The crackdown on protest in England and Wales has been ringing alarm bells for years, but the decision to ban Palestine Action under anti-terrorism laws raises the stakes dramatically.
As the group itself has said, it is the first time the British government has attempted to proscribe a direct action protest organization under the Terrorism Act, placing it alongside the likes of Islamic State, al-Qaeda and National Action.
British Home Secretary Yvette Cooper said the proposed ban was evidence-based and had been assessed by a wide range of experts.
Illustration: Mountain People
“In several attacks, Palestine Action has committed acts of serious damage to property with the aim of progressing its political cause and influencing the government,” she said.
Proscribing the group, which uses direct action mainly to target Israeli weapons factories in the UK, would make it illegal not only to be a member of Palestine Action, but to show support for it.
Given that neither its methods nor its targets are unprecedented, a ban is likely to make every group which has an aim of “progressing its political cause and influencing the government” through protest think twice.
Greenpeace UK coexecutive director Areeba Hamid said a ban would “mark a dark turn for our democracy and a new low for a government already intent on stamping out the right to protest. The police already have laws to prosecute any individuals found guilty of a crime.”
Laws passed over the past few years have already increased police powers to restrict and shut down protests. At the same time, protesters have often been gagged from telling juries what motivated their actions and have received record prison sentences.
The final straw for ministers appears to have been the embarrassing security breach at Royal Air Force (RAF) Brize Norton in Oxfordshire on Friday last week, in which two Palestine Action activists broke in and sprayed two military planes with red paint.
However, protesters have caused criminal damage to military facilities in the past and even been acquitted for it, while Cooper herself admitted it might not amount to terrorism.
Before becoming British prime minister, Keir Starmer successfully defended protesters who broke into an RAF base in 2003 to stop US bombers heading to Iraq. He argued that it was lawful, because their intention was to prevent war crimes.
Palestine Action said that pro-Israel groups had lobbied for the ban, and there is evidence to support that contention.
Internal government documents released under freedom of information laws have revealed meetings, apparently to discuss Palestine Action, between the government and Israeli embassy officials, although they were heavily redacted.
Ministers have also met representatives from the Israeli arms firm Elbit Systems.
The organization We Believe in Israel, which Labour MP Luke Akehurst used to be director of, began a campaign this month to ban Palestine Action.
In an accompanying report, it stated: “In July 2022, the group was investigated under counterterrorism protocols following intelligence suggesting contact between some of its members and individuals linked to Hamas-aligned networks abroad (see: Metropolitan Police briefing, classified).”
“While the investigation yielded no direct terror charges, it underscored the degree of concern shared by law enforcement agencies over Palestine Action’s increasingly radicalised behaviour,” it said.

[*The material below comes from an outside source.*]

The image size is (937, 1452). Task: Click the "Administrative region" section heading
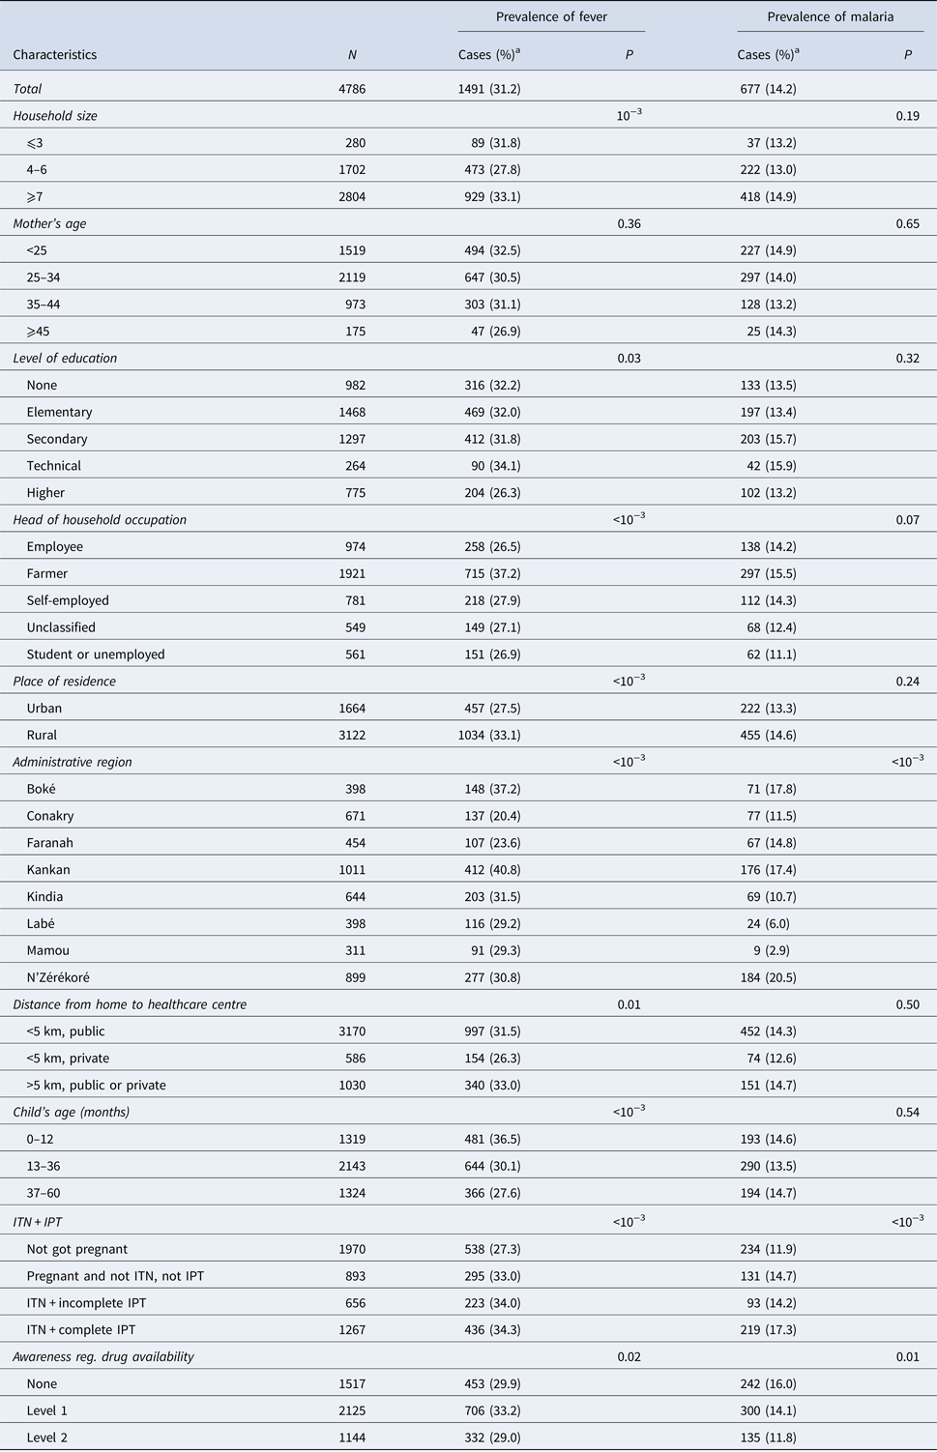(x=73, y=762)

It is not clear how or why We Believe in Israel was granted access to classified documents.
There was no reference to links to Hamas in Cooper’s statement, but she did refer to Palestine Action as threatening infrastructure which supports Ukraine and NATO, echoing language in We Believe in Israel’s report.
With the government already unpopular among many over its stance on Gaza, the planned ban risks looking like it is based on Palestine Action’s cause rather than its methods.
“Proscribing a direct-action protest group in this way potentially sets a new precedent for what we do and do not treat as terrorism,” said Akiko Hart, director of civil rights organization Liberty.
“We’re worried about the chilling effect this would have on the thousands of people who campaign for Palestine, and their ability to express themselves and take part in protests,” she said.
“Proscribing Palestine Action would mean that showing support for them in any way — for example, sharing a post on social media or wearing a logo — could carry a prison sentence,” she added.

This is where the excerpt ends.